Health Reforms in Portugal and Ireland in the Context of Crisis
NORFACE Welfare State Futures. Final Conference. European University Institute, Florence (Italy), 24-25 May 2018
Why, in the context of economic crisis, do some governments manage to execute their policy plans while others do not? The article contributes to the literature that considers crises as windows of opportunity for introducing unpopular welfare reforms by investigating under which conditions governments are able to take advantage of crises and carry out welfare reforms. It focuses on healthcare reforms proposed in Portugal and Ireland in the context of the recent economic crisis and bailout by the Troika.
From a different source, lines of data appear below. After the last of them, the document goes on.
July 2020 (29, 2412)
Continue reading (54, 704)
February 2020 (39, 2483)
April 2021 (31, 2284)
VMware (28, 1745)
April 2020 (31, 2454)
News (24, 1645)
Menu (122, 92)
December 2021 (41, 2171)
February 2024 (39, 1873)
The plans for healthcare reform in the two countries similarly aimed at the integration of fragmented healthcare systems, but there was a difference in the capacity of the governments to carry out these plans. We argue that this difference is explained by two factors - the level of risk associated with the proposed reforms and the degree of policy concurrence between the international and domestic level. The Irish reform proposal was significantly more politically risky than the Portuguese one as it threatened the healthcare benefits of a large part of the population. The Irish reform plan was also not included in the Troika's recommendations regarding healthcare reform, as they went beyond retrenchment and implied large-scale systemic reform. This lack of policy concurrence between the international and domestic level limited the capacity of Irish policymakers to reduce political risk by externalizing responsibility for healthcare reform to the crisis and international actors.